• _ACTIVITY_
Every entry needs to be duplicated exactly.

• _ENTRIES SHOWN_
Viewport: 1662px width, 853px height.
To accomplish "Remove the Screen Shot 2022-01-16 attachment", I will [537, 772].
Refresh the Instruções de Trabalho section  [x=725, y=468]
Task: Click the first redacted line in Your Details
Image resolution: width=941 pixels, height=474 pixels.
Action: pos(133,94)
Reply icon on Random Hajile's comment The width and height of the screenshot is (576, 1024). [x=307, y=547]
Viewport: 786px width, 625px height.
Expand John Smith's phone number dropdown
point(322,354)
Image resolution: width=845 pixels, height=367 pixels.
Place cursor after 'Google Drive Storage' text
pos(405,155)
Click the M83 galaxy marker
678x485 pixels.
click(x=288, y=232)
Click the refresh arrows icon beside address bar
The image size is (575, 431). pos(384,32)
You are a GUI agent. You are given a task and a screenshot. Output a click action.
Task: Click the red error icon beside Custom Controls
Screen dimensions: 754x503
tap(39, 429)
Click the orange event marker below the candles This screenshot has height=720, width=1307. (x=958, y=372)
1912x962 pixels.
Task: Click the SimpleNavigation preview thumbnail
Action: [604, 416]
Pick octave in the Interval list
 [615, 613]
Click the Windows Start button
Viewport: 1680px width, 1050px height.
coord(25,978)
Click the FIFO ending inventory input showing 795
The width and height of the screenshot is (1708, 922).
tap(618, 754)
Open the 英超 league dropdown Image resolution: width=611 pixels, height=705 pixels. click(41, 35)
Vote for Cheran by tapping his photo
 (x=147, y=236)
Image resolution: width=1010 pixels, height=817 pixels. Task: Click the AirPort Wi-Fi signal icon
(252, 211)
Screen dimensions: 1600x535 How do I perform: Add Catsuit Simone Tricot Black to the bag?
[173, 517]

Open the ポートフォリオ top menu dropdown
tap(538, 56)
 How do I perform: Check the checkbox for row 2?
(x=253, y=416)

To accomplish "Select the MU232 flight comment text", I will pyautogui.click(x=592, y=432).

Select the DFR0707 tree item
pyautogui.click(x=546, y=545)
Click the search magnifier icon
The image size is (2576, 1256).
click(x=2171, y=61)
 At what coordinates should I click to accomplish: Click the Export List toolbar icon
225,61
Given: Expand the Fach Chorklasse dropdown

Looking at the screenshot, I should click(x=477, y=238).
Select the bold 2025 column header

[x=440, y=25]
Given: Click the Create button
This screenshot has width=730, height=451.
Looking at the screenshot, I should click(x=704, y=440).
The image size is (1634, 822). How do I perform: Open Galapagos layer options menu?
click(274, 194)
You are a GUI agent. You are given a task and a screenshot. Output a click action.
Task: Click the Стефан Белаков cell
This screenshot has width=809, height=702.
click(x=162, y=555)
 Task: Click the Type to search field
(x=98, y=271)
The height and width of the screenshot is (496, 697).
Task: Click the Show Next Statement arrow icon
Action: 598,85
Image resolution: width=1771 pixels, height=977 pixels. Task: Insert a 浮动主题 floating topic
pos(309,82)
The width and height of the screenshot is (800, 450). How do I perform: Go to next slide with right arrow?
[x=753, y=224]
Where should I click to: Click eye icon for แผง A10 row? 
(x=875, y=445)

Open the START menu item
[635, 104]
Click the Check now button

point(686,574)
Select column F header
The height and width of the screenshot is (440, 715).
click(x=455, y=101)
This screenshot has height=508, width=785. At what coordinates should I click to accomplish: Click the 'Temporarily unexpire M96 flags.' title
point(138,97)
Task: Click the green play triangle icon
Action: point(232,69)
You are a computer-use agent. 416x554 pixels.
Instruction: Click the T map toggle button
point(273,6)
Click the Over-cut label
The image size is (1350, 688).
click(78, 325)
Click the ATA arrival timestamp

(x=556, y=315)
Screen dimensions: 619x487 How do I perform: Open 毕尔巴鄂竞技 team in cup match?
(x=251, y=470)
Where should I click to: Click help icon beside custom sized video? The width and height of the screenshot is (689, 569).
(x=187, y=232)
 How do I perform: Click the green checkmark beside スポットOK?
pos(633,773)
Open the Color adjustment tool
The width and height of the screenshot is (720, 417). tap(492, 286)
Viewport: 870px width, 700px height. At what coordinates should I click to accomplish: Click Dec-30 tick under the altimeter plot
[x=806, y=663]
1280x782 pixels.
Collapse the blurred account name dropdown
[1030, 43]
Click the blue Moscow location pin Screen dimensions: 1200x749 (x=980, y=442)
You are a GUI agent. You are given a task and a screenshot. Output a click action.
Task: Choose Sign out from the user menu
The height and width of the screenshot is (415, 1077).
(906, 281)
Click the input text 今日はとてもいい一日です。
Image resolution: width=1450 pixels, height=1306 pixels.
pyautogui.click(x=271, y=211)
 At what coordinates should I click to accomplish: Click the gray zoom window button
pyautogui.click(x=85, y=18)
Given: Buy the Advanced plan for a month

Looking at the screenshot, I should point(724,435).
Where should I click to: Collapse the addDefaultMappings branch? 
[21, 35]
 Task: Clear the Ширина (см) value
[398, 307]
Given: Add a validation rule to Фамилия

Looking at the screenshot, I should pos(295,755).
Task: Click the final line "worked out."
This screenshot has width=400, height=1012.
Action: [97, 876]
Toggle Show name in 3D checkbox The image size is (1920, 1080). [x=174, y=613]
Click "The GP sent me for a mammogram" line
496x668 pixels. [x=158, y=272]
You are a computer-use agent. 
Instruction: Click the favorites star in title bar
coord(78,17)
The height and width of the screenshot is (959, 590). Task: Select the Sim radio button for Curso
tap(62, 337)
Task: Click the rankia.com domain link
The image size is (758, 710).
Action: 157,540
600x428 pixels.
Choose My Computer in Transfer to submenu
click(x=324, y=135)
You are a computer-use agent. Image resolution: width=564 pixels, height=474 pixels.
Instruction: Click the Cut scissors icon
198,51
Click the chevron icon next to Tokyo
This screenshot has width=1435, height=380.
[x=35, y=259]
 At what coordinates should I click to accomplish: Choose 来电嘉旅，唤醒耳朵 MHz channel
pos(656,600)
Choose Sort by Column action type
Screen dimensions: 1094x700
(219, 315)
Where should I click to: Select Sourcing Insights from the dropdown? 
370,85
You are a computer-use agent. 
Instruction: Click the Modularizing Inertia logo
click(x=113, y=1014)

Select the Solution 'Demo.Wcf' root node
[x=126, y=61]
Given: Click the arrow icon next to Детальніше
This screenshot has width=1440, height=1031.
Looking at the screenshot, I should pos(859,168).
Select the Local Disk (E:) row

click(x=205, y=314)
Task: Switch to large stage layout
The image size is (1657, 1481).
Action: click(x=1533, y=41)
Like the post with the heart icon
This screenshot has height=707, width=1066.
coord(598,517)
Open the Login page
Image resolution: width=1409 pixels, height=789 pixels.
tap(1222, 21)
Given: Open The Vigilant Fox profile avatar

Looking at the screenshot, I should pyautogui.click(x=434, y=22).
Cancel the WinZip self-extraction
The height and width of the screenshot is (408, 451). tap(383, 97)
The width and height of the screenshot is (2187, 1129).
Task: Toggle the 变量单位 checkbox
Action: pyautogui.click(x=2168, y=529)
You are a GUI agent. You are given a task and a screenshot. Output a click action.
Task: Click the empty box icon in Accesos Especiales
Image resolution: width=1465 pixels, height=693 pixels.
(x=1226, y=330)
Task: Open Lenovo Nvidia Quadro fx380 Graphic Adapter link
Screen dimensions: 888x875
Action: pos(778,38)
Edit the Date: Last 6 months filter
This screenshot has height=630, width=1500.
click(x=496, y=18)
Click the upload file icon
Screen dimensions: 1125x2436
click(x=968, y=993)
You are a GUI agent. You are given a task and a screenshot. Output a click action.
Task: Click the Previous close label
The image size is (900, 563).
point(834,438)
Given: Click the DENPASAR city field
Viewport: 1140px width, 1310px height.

• _SOLVED PROBLEM_
Viewport: 1662px width, 853px height.
To accomplish "Remove the Screen Shot 2022-01-16 attachment", I will [537, 772].
Refresh the Instruções de Trabalho section  [x=725, y=468]
Task: Click the first redacted line in Your Details
Image resolution: width=941 pixels, height=474 pixels.
Action: pos(133,94)
Reply icon on Random Hajile's comment The width and height of the screenshot is (576, 1024). [x=307, y=547]
Viewport: 786px width, 625px height.
Expand John Smith's phone number dropdown
point(322,354)
Image resolution: width=845 pixels, height=367 pixels.
Place cursor after 'Google Drive Storage' text
pos(405,155)
Click the M83 galaxy marker
678x485 pixels.
click(x=288, y=232)
Click the refresh arrows icon beside address bar
The image size is (575, 431). pos(384,32)
You are a GUI agent. You are given a task and a screenshot. Output a click action.
Task: Click the red error icon beside Custom Controls
Screen dimensions: 754x503
tap(39, 429)
Click the orange event marker below the candles This screenshot has height=720, width=1307. (x=958, y=372)
1912x962 pixels.
Task: Click the SimpleNavigation preview thumbnail
Action: [604, 416]
Pick octave in the Interval list
 [615, 613]
Click the Windows Start button
Viewport: 1680px width, 1050px height.
coord(25,978)
Click the FIFO ending inventory input showing 795
The width and height of the screenshot is (1708, 922).
tap(618, 754)
Open the 英超 league dropdown Image resolution: width=611 pixels, height=705 pixels. click(41, 35)
Vote for Cheran by tapping his photo
 (x=147, y=236)
Image resolution: width=1010 pixels, height=817 pixels. Task: Click the AirPort Wi-Fi signal icon
(252, 211)
Screen dimensions: 1600x535 How do I perform: Add Catsuit Simone Tricot Black to the bag?
[173, 517]

Open the ポートフォリオ top menu dropdown
tap(538, 56)
 How do I perform: Check the checkbox for row 2?
(x=253, y=416)

To accomplish "Select the MU232 flight comment text", I will pyautogui.click(x=592, y=432).

Select the DFR0707 tree item
pyautogui.click(x=546, y=545)
Click the search magnifier icon
The image size is (2576, 1256).
click(x=2171, y=61)
 At what coordinates should I click to accomplish: Click the Export List toolbar icon
225,61
Given: Expand the Fach Chorklasse dropdown

Looking at the screenshot, I should click(x=477, y=238).
Select the bold 2025 column header

[x=440, y=25]
Given: Click the Create button
This screenshot has width=730, height=451.
Looking at the screenshot, I should click(x=704, y=440).
The image size is (1634, 822). How do I perform: Open Galapagos layer options menu?
click(274, 194)
You are a GUI agent. You are given a task and a screenshot. Output a click action.
Task: Click the Стефан Белаков cell
This screenshot has width=809, height=702.
click(x=162, y=555)
 Task: Click the Type to search field
(x=98, y=271)
The height and width of the screenshot is (496, 697).
Task: Click the Show Next Statement arrow icon
Action: 598,85
Image resolution: width=1771 pixels, height=977 pixels. Task: Insert a 浮动主题 floating topic
pos(309,82)
The width and height of the screenshot is (800, 450). How do I perform: Go to next slide with right arrow?
[x=753, y=224]
Where should I click to: Click eye icon for แผง A10 row? 
(x=875, y=445)

Open the START menu item
[635, 104]
Click the Check now button

point(686,574)
Select column F header
The height and width of the screenshot is (440, 715).
click(x=455, y=101)
This screenshot has height=508, width=785. At what coordinates should I click to accomplish: Click the 'Temporarily unexpire M96 flags.' title
point(138,97)
Task: Click the green play triangle icon
Action: point(232,69)
You are a computer-use agent. 416x554 pixels.
Instruction: Click the T map toggle button
point(273,6)
Click the Over-cut label
The image size is (1350, 688).
click(78, 325)
Click the ATA arrival timestamp

(x=556, y=315)
Screen dimensions: 619x487 How do I perform: Open 毕尔巴鄂竞技 team in cup match?
(x=251, y=470)
Where should I click to: Click help icon beside custom sized video? The width and height of the screenshot is (689, 569).
(x=187, y=232)
 How do I perform: Click the green checkmark beside スポットOK?
pos(633,773)
Open the Color adjustment tool
The width and height of the screenshot is (720, 417). tap(492, 286)
Viewport: 870px width, 700px height. At what coordinates should I click to accomplish: Click Dec-30 tick under the altimeter plot
[x=806, y=663]
1280x782 pixels.
Collapse the blurred account name dropdown
[1030, 43]
Click the blue Moscow location pin Screen dimensions: 1200x749 (x=980, y=442)
You are a GUI agent. You are given a task and a screenshot. Output a click action.
Task: Choose Sign out from the user menu
The height and width of the screenshot is (415, 1077).
(906, 281)
Click the input text 今日はとてもいい一日です。
Image resolution: width=1450 pixels, height=1306 pixels.
pyautogui.click(x=271, y=211)
 At what coordinates should I click to accomplish: Click the gray zoom window button
pyautogui.click(x=85, y=18)
Given: Buy the Advanced plan for a month

Looking at the screenshot, I should point(724,435).
Where should I click to: Collapse the addDefaultMappings branch? 
[21, 35]
 Task: Clear the Ширина (см) value
[398, 307]
Given: Add a validation rule to Фамилия

Looking at the screenshot, I should pos(295,755).
Task: Click the final line "worked out."
This screenshot has width=400, height=1012.
Action: [97, 876]
Toggle Show name in 3D checkbox The image size is (1920, 1080). [x=174, y=613]
Click "The GP sent me for a mammogram" line
496x668 pixels. [x=158, y=272]
You are a computer-use agent. 
Instruction: Click the favorites star in title bar
coord(78,17)
The height and width of the screenshot is (959, 590). Task: Select the Sim radio button for Curso
tap(62, 337)
Task: Click the rankia.com domain link
The image size is (758, 710).
Action: 157,540
600x428 pixels.
Choose My Computer in Transfer to submenu
click(x=324, y=135)
You are a computer-use agent. Image resolution: width=564 pixels, height=474 pixels.
Instruction: Click the Cut scissors icon
198,51
Click the chevron icon next to Tokyo
This screenshot has width=1435, height=380.
[x=35, y=259]
 At what coordinates should I click to accomplish: Choose 来电嘉旅，唤醒耳朵 MHz channel
pos(656,600)
Choose Sort by Column action type
Screen dimensions: 1094x700
(219, 315)
Where should I click to: Select Sourcing Insights from the dropdown? 
370,85
You are a computer-use agent. 
Instruction: Click the Modularizing Inertia logo
click(x=113, y=1014)

Select the Solution 'Demo.Wcf' root node
[x=126, y=61]
Given: Click the arrow icon next to Детальніше
This screenshot has width=1440, height=1031.
Looking at the screenshot, I should pos(859,168).
Select the Local Disk (E:) row

click(x=205, y=314)
Task: Switch to large stage layout
The image size is (1657, 1481).
Action: click(x=1533, y=41)
Like the post with the heart icon
This screenshot has height=707, width=1066.
coord(598,517)
Open the Login page
Image resolution: width=1409 pixels, height=789 pixels.
tap(1222, 21)
Given: Open The Vigilant Fox profile avatar

Looking at the screenshot, I should pyautogui.click(x=434, y=22).
Cancel the WinZip self-extraction
The height and width of the screenshot is (408, 451). tap(383, 97)
The width and height of the screenshot is (2187, 1129).
Task: Toggle the 变量单位 checkbox
Action: pyautogui.click(x=2168, y=529)
You are a GUI agent. You are given a task and a screenshot. Output a click action.
Task: Click the empty box icon in Accesos Especiales
Image resolution: width=1465 pixels, height=693 pixels.
(x=1226, y=330)
Task: Open Lenovo Nvidia Quadro fx380 Graphic Adapter link
Screen dimensions: 888x875
Action: pos(778,38)
Edit the Date: Last 6 months filter
This screenshot has height=630, width=1500.
click(x=496, y=18)
Click the upload file icon
Screen dimensions: 1125x2436
click(x=968, y=993)
You are a GUI agent. You are given a task and a screenshot. Output a click action.
Task: Click the Previous close label
The image size is (900, 563).
point(834,438)
Given: Click the DENPASAR city field
Viewport: 1140px width, 1310px height.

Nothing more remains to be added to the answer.